Antigen-presenting cells (APC) and the lymphocyte activation status in different vaccine groups: C (control; □); Sap (saponin; ○); LB (killed L. braziliensis vaccine; ■); LBSap (killed L. braziliensis vaccine plus saponin; ●). In the upper left panels, significant differences (P < 0.05) between the LBSap group and the control C, Sap, and LB groups with respect to the absolute counts of CD14⁺ monocytes and MHC-I expression in lymphocytes (reported as MFC values) are indicated, respectively, by the letters a, b, and c. The correlation between CD14⁺ cell counts and MHC-I in lymphocytes in the LBSap group at T0, T1, T2 and T3 is shown in the upper right panel and the Pearson's correlation indexes (r) at P < 0.05 are shown in figure. The middle panels show the correlations between CD14⁺ and CD21⁺ absolute cell counts and in vitro cell proliferation (counts per minutes – CPM) following stimulation by vaccine soluble antigen (VSA) or soluble L. chagasi antigen (SLcA) and the Pearson's correlation indexes (r) at P < 0.05 are shown in figure. The lower panels display NO production indices (antigen-stimulated culture/control culture) determined at T0 and T3 in culture supernatants from the different treatment groups: C (control; □); Sap (saponin; ); LB (killed L. braziliensis vaccine; ); LBSap (killed L. braziliensis vaccine plus saponin; ■).
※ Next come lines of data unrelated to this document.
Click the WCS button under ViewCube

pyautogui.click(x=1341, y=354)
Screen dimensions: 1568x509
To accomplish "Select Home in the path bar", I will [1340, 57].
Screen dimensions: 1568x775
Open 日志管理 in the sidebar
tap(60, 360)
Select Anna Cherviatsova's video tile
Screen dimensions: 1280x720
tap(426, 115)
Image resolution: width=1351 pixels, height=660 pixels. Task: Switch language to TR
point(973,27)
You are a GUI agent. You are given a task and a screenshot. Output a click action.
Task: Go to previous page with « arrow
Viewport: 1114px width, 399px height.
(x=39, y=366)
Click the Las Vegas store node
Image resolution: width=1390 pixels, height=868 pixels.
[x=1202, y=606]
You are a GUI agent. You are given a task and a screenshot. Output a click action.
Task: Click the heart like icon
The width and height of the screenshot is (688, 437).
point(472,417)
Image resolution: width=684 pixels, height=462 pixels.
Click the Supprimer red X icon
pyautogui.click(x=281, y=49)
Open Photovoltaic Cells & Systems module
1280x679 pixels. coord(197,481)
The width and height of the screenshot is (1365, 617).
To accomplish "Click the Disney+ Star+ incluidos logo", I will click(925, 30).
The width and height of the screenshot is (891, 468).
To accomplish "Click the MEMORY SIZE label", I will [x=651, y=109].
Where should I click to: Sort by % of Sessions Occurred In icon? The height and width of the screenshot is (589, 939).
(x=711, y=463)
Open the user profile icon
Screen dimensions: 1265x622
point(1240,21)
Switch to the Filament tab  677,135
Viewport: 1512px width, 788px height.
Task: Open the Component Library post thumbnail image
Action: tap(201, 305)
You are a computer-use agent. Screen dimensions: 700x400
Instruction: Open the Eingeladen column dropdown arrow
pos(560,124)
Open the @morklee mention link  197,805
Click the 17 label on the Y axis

Significant differences (P < 0.05) between at T0 plus T3 are indicated by connecting lines.

Fig. 5

Correlations between cell proliferation (counts per minute) and frequencies of CD5⁺, CD4⁺ and CD8⁺ T-cells following in vitro peripheral blood mononuclear cell cultures derived from the LBSap group (upper panels), and C (control), Sap (saponin) and LB (killed L. braziliensis vaccine) groups (lower panel), stimulated by vaccine soluble antigen (VSA; upper panel) and soluble L. chagasi antigen (SLcA; middle panel) and determined at T0 (before the first dose) plus T3 (15 days after the third dose) and the Pearson's correlation indexes (r) at P < 0.05 are shown in figure.